Craig believes that public funding of the arts is critical.
“I think it’s been eviscerated in many ways by what Noam Chomsky once said, the most destructive organization on the planet, and that is the Republican Party. They really have … I can attest to that in Pennsylvania, individual grants have disappeared. We had a long history of individual grants … (now) the arts are always the first thing on the chopping block. And it’s funny because they then use these that you know, then they use this to cut every possible funding (opportunity), desiccate to the point where there’s nothing is left but dust. And then yet they use it as a tool for propaganda. You know, it’s like, they rely upon what they intend to destroy.

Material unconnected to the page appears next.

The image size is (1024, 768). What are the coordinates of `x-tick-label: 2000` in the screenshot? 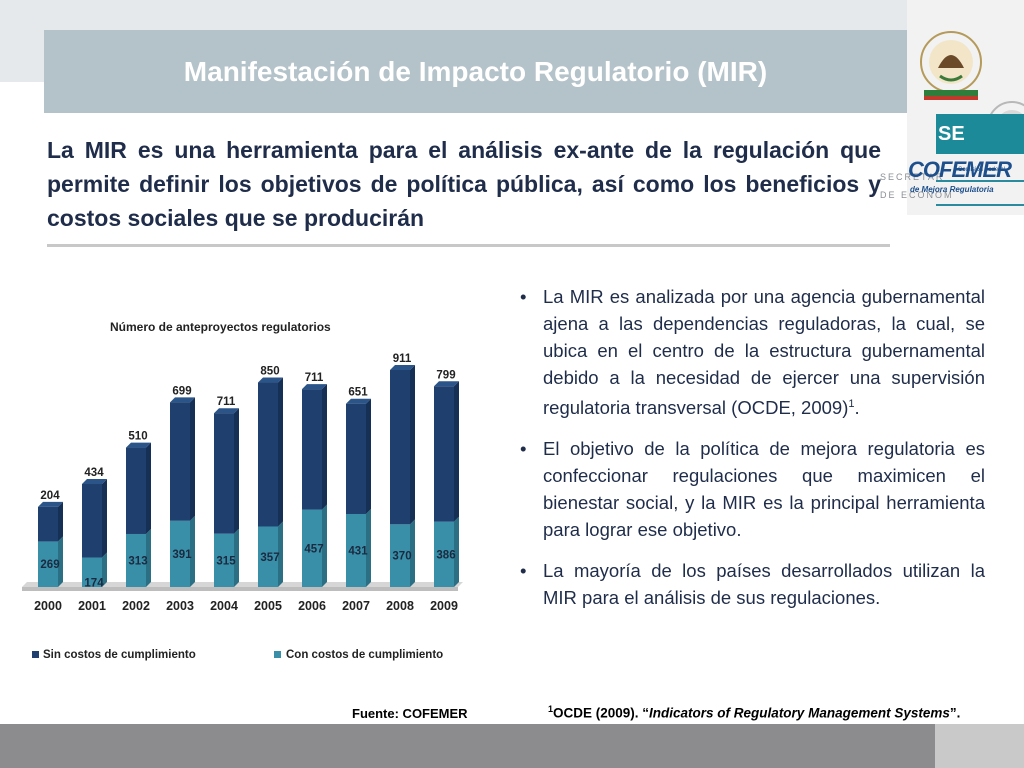 It's located at (48, 606).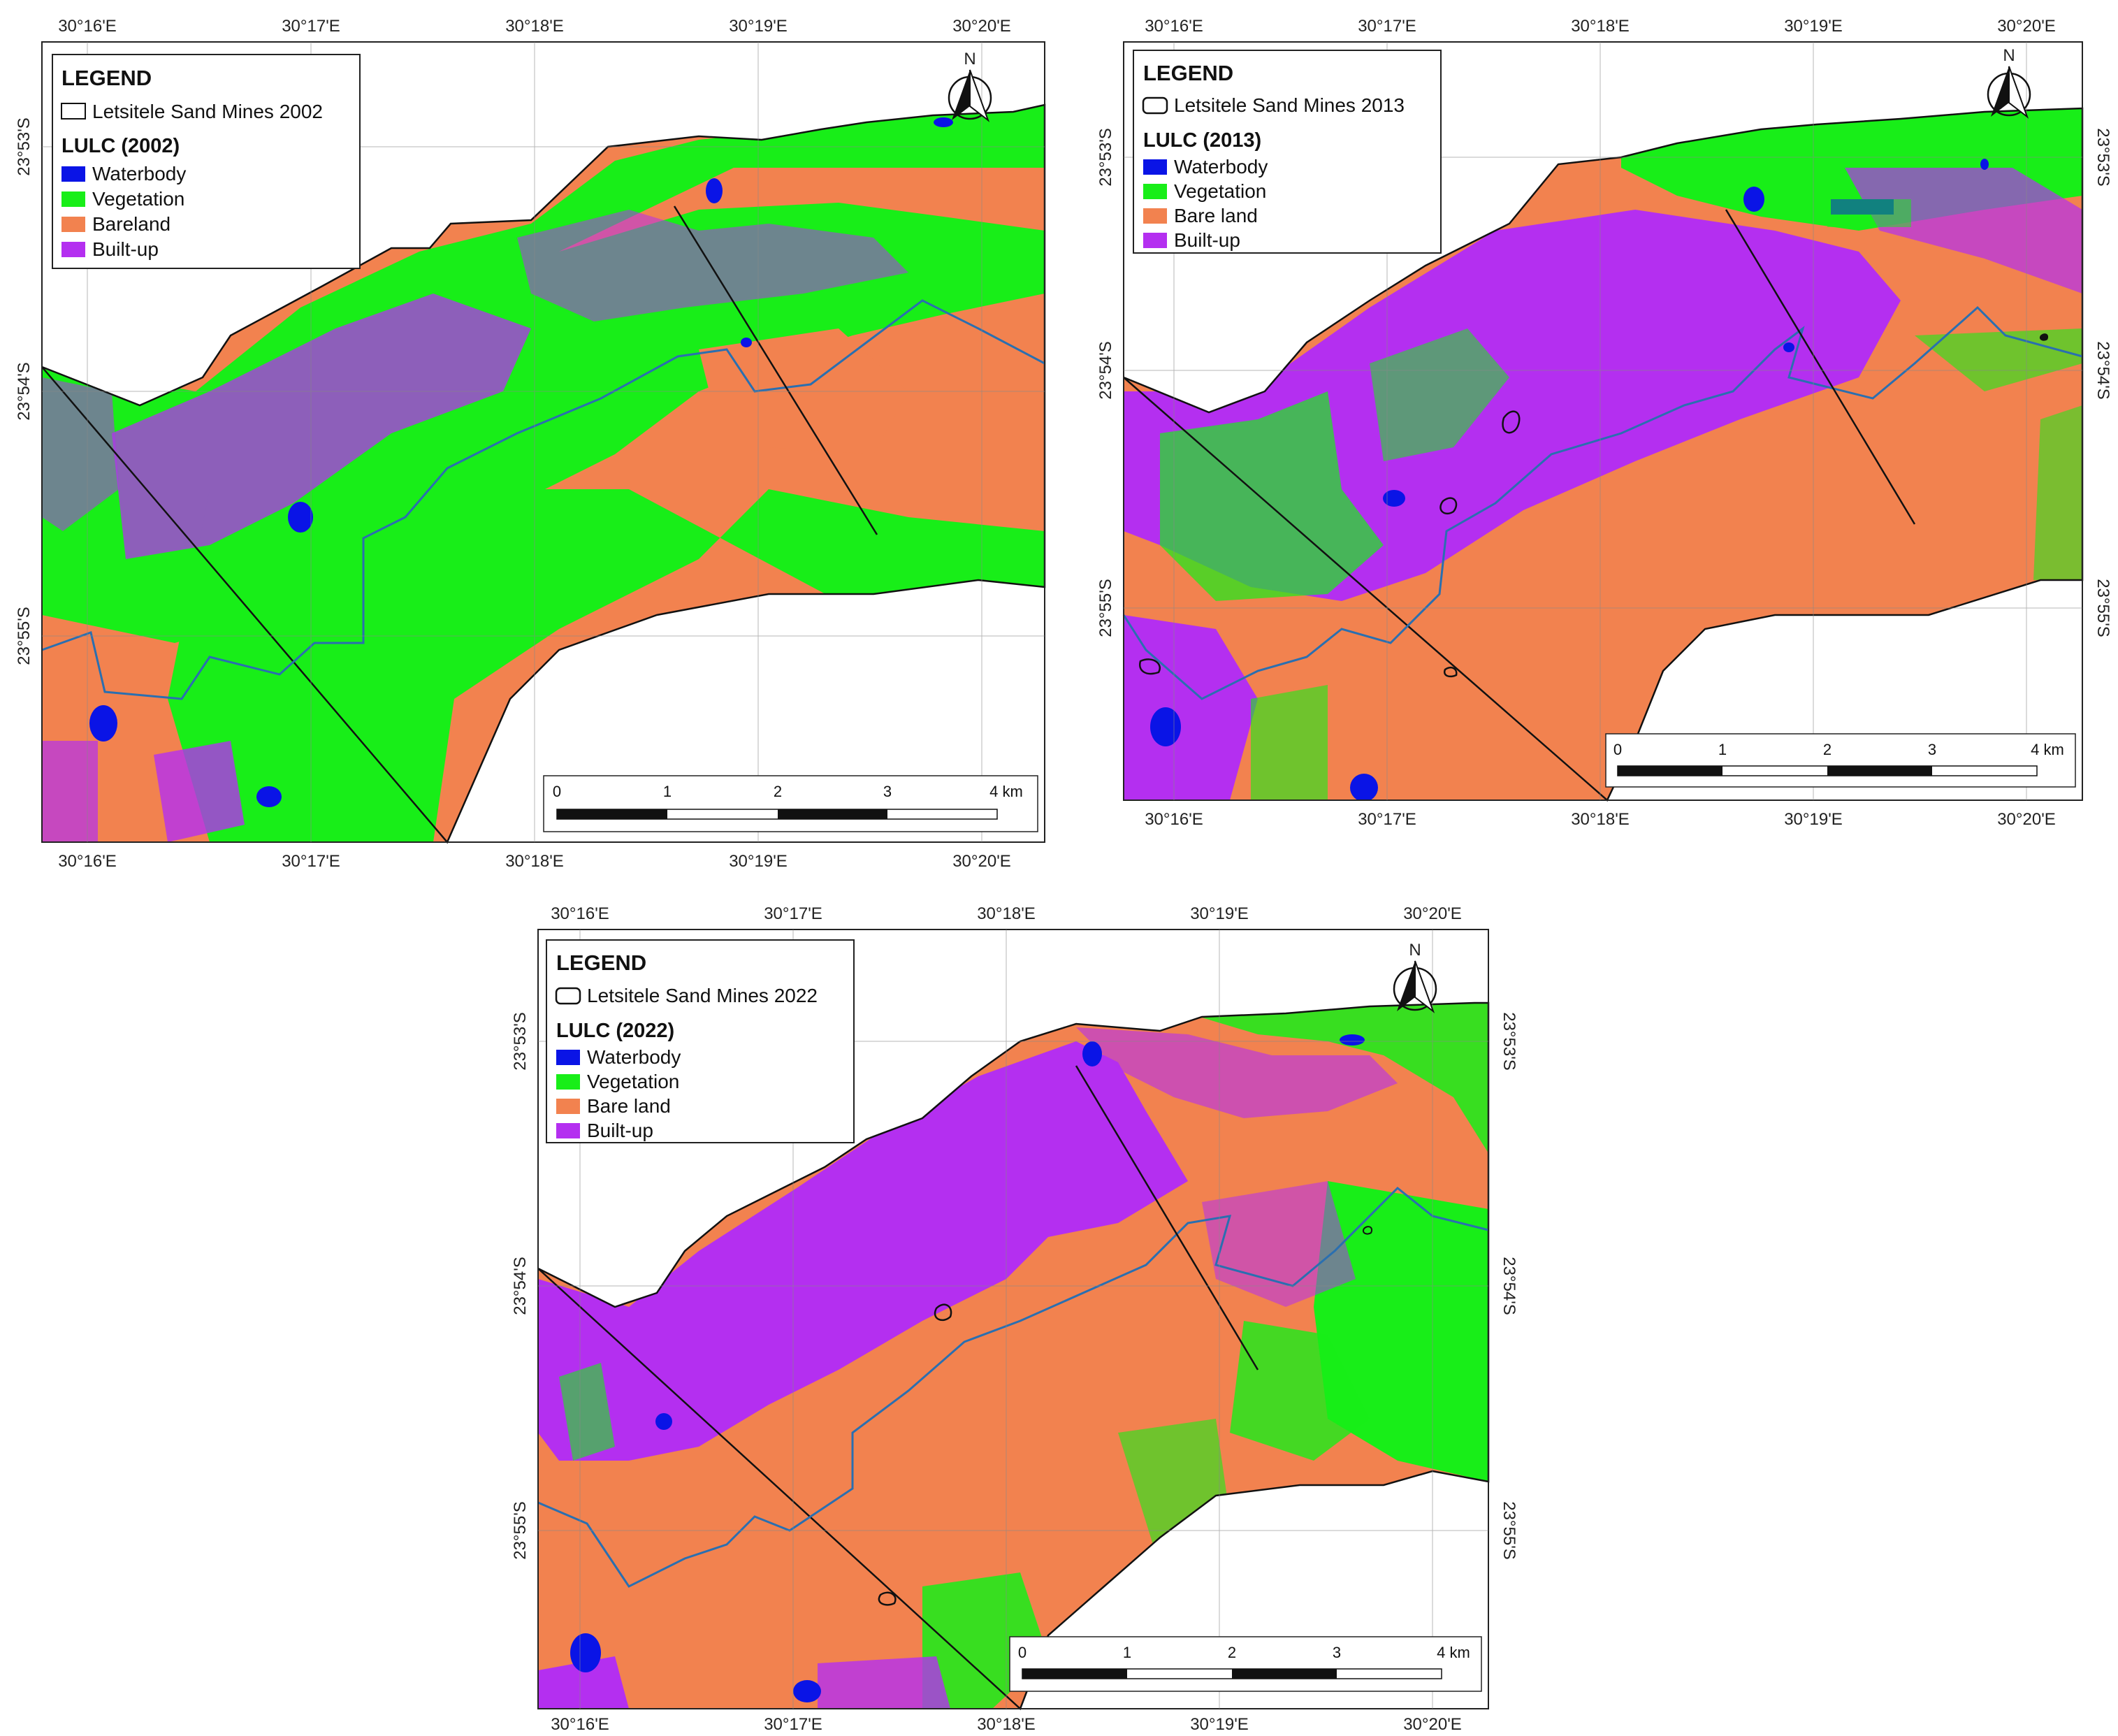  What do you see at coordinates (1174, 26) in the screenshot?
I see `lon-label-top: 30°16'E` at bounding box center [1174, 26].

“Also, artists are one of the greatest threats to the system that we exist under, because art provides a voice to everyone, regardless of ethnic, gender, whatever, whatever background … I think that I’m really concerned about it … many of these universities and colleges are just money-making machines. They’re not promising a career or job opportunities after this. They just dumped these kids out on the streets after they got their money. I really think I see these MFA programs and what you are expanding? I’m just shaking my head because what is the sense in this? The government has cut funding astronomically already for the arts. There’s no support system. There’s also a complete misunderstanding of what is needed or the expense involved to become an artist. Some artists have no grasp of the cost, not only monetarily, but to the body to the mind that artists have to endure … it’s a really arduous road.”
I asked Craig to tell us what sustains him in this challenging environment?
“I would like to say in the words of the great Big Bill Heywood, ‘An injury to one is an injury to all.’ We must get solidarity and we must fight and revolution is needed.”
Thursday, July 25, 2019, Morgan Craig will be giving an artist talk at the BRIC, 108 East Proctor Street, Carson City, Nevada 89701, 5 pm – 6:30 pm.
Craig will be joined by NYC artists Adrian Landon and Ewelina Bochenska, visiting artists at the Buffalo Creek Art Center in Douglas County.
The artists’ talk is the second in a new summer series organized by Carson City local government, in collaboration with the Resident Artist Program in Silver City and Buffalo Creek Art Center in Douglas County.